To my dear and wonderful children,
I love you very much. But I feel you should know that as you grow and become the amazing people you will be, I am planning ways to get back at you. In love. This will all be done in love.
*I will pick my nose in public and then ask you to take the booger. If you don’t, I will wipe it on your back and you won’t find it until you get undressed that night. So you should probably just take the booger when I offer it.
*I will come into your bedroom every single Saturday morning and jump on your bed at 6:00 am. I will then alternate between screaming and whining until you either cry or make me breakfast. Either one is fine.
*I will not eat anything you make. Ever. As a favor though, I will rotate the use of the words ‘nasty,’ ‘gross,’ ‘disgusting,’ and ‘looks like poop’ so you never know what’s coming.
*When you have friends over I will come and tell you every time someone looks at me weird, makes a mean face, knocks over my stuff, breathes on me, or talks to me. Or if they don’t do any of those things I’ll let you know they’re ignoring me.
*I will always ask you questions when you’re on the toilet.
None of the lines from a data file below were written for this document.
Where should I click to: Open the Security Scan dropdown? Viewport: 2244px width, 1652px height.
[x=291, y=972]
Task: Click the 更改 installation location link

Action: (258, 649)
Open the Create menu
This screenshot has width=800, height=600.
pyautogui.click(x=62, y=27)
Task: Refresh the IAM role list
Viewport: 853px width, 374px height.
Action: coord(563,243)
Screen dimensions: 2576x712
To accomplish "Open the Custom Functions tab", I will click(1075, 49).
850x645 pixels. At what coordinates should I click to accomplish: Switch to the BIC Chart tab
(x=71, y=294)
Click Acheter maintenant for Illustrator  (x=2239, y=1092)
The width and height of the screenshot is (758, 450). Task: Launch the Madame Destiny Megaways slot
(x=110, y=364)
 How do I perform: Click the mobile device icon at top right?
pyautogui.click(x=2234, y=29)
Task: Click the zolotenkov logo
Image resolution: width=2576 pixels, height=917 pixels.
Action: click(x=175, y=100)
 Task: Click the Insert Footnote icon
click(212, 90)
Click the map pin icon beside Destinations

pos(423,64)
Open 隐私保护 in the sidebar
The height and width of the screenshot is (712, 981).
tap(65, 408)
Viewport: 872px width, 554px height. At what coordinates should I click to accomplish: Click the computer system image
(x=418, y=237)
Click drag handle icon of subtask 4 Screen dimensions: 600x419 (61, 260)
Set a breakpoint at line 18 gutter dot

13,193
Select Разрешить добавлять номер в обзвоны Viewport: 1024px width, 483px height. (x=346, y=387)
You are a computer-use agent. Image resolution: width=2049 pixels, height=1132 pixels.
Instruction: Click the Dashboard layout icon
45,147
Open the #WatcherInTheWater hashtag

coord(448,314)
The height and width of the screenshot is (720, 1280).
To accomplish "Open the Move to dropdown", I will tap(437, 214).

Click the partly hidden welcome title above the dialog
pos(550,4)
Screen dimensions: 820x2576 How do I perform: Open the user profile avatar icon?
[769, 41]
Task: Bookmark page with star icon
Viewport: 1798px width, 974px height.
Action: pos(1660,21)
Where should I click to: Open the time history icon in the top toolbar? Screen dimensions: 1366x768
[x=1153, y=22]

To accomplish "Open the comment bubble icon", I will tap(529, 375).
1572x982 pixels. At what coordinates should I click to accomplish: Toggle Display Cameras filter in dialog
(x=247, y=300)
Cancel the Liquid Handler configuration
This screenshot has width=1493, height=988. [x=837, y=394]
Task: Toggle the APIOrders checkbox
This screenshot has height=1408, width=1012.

I will walk in and comment on your thighs and cellulite and ask why your bottom looks so different than mine.
*I will spill wine (because I’m a freaking grown-up and I can drink all the wine I want) all over your clothes right before you leave the house. But you won’t be able to change because then I’ll start crying and you’ll have to comfort me.
*I will unfold all the laundry you fold. All of it. The rest of your life. I'm serious, kid. It's gonna be epic.
*I will wet my pants in public and then just stand there in the middle of the Target One Spot and yell that I did so. Bonus points if I can eke out a turd.
*I will make very inappropriate statements to strangers at every opportunity. That nose ring looks like a booger, you have owies all over your face, your breath smells like poop. That kind of thing.
I’m sure I’ll think of more, but for now I’ll just file these away for future use. Payback’s a—very unpleasant thing, kids.